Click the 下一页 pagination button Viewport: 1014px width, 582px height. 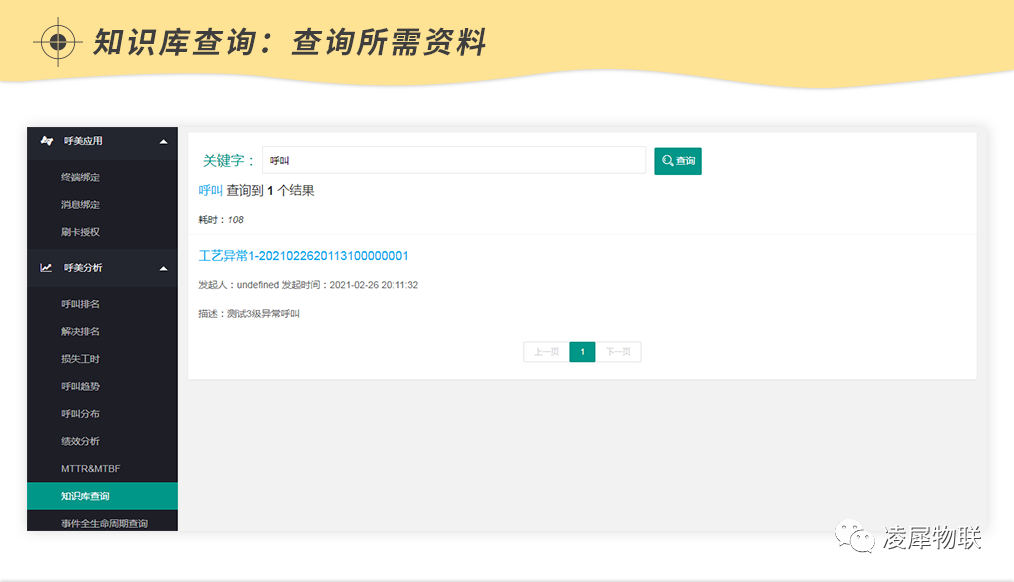point(619,352)
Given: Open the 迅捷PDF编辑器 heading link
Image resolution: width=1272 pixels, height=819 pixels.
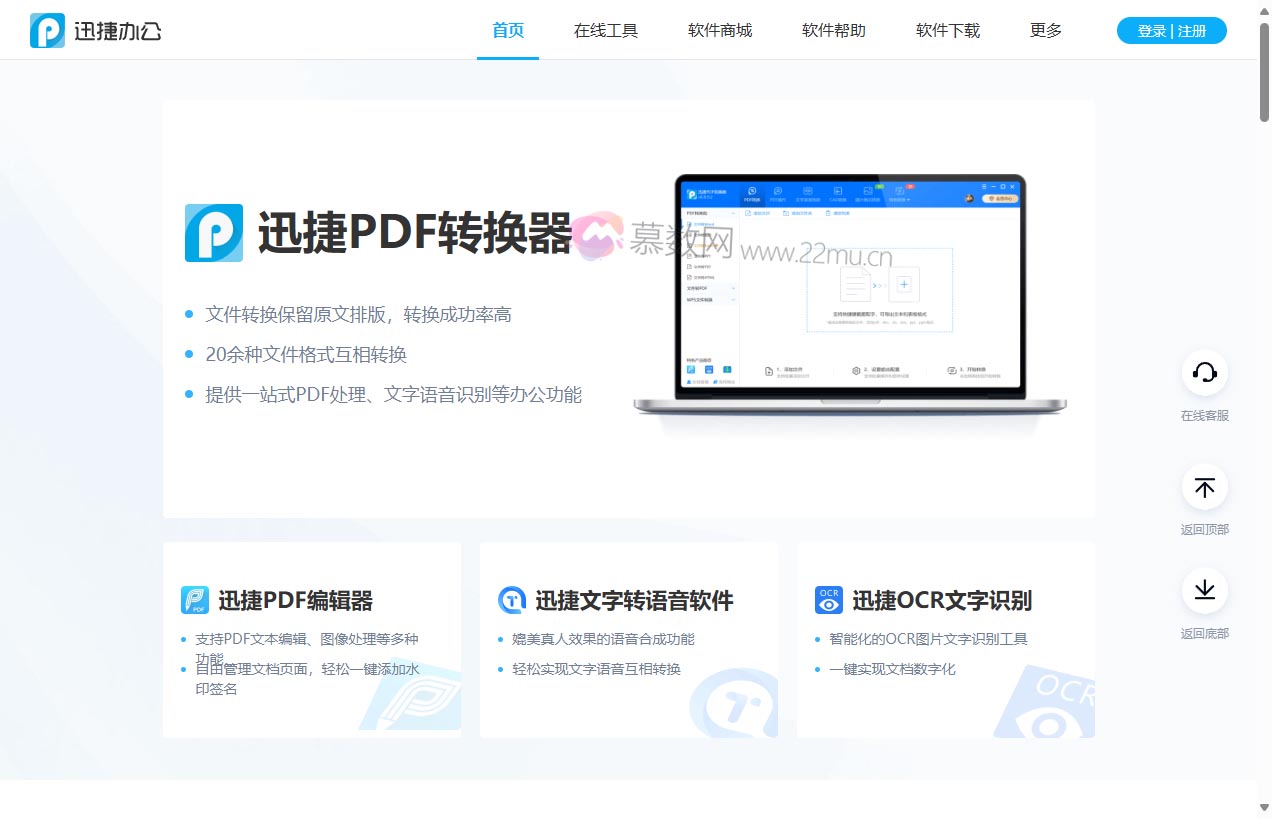Looking at the screenshot, I should pyautogui.click(x=295, y=600).
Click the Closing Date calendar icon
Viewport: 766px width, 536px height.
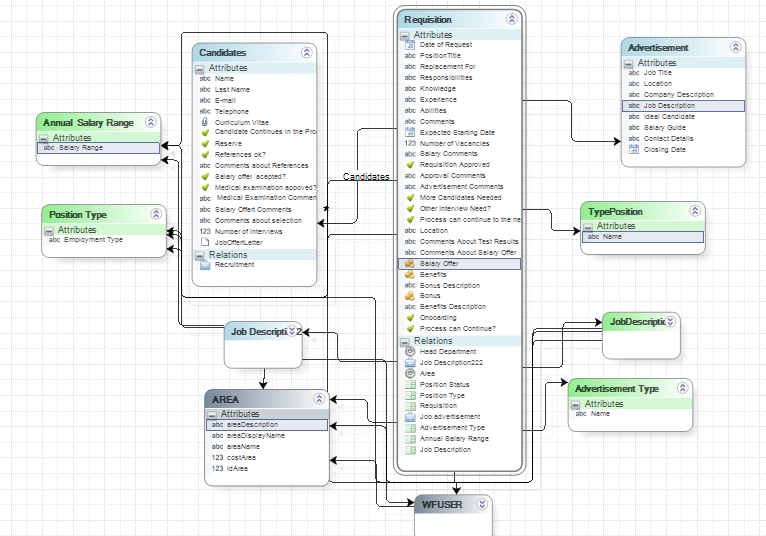(x=634, y=150)
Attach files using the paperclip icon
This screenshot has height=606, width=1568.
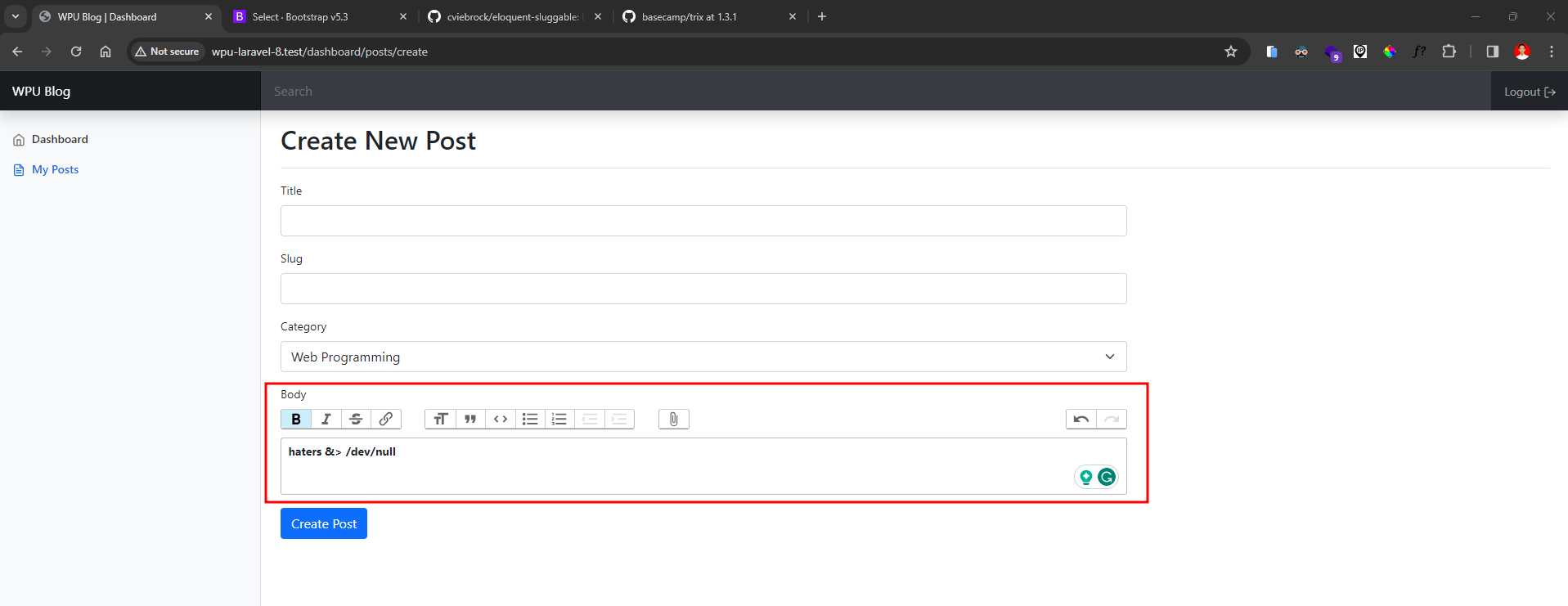(673, 419)
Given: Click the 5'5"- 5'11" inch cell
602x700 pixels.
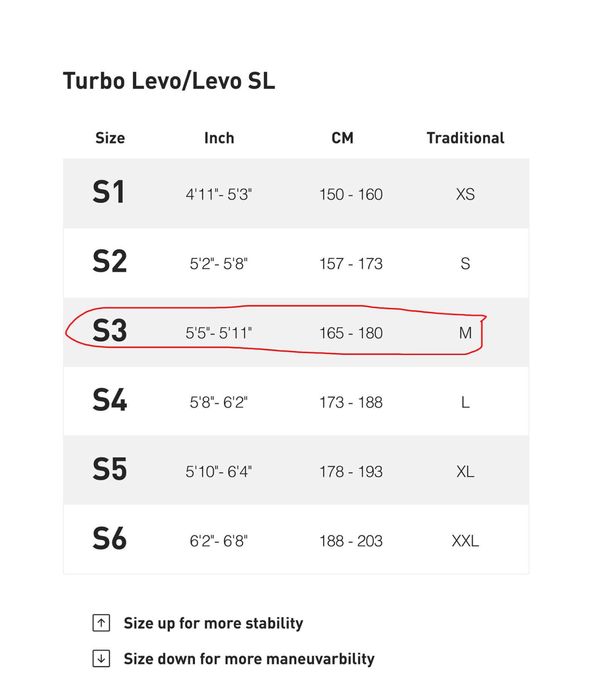Looking at the screenshot, I should pos(220,332).

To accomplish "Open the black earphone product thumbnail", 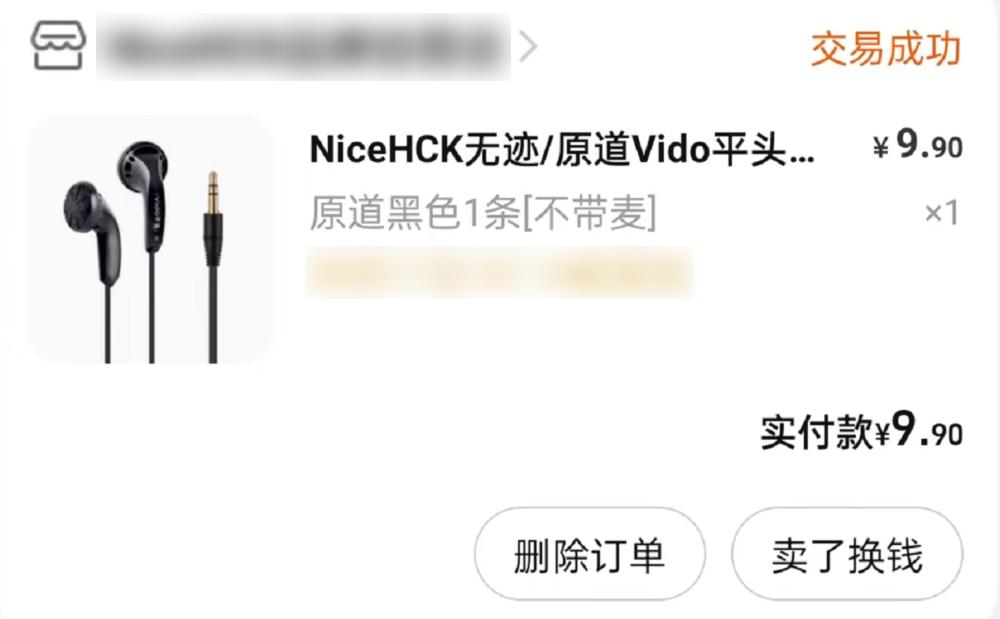I will [151, 240].

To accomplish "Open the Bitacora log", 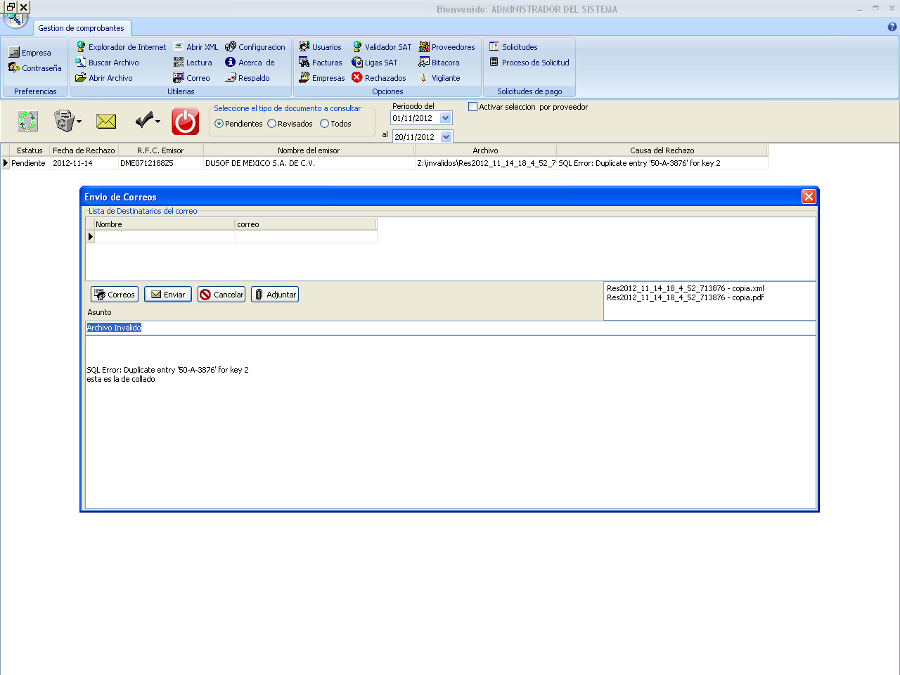I will pos(439,62).
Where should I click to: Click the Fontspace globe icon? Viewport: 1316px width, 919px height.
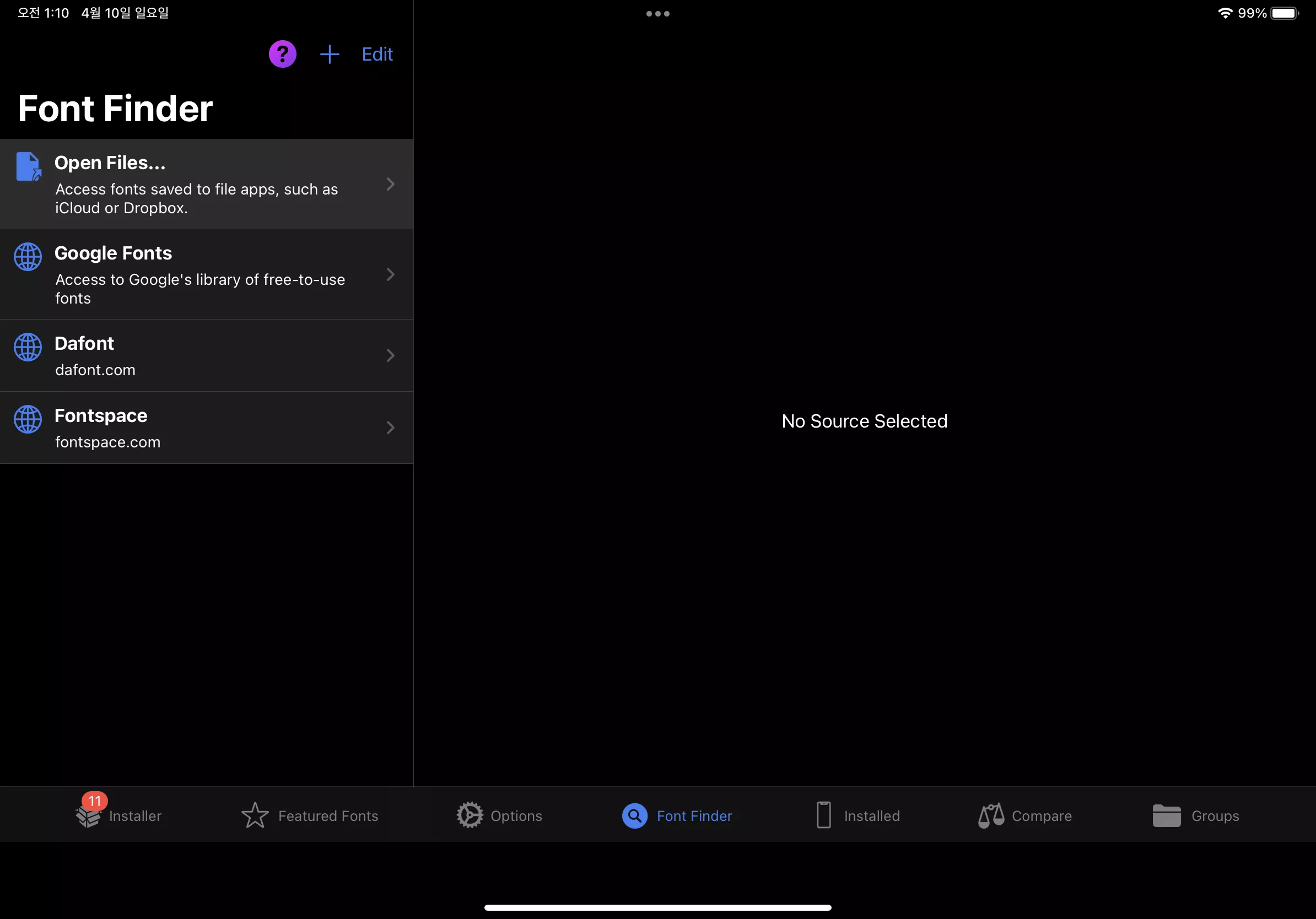point(28,419)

# # # # #

Stated problem » Switch "globe" to "world" in the lines starting at the one that contains "Where should I" and ending at the last line above, and give back only those lines with nothing else changed. Leave the pictures out of your answer.

Answer to this task »
Where should I click to: Click the Fontspace world icon? Viewport: 1316px width, 919px height.
point(28,419)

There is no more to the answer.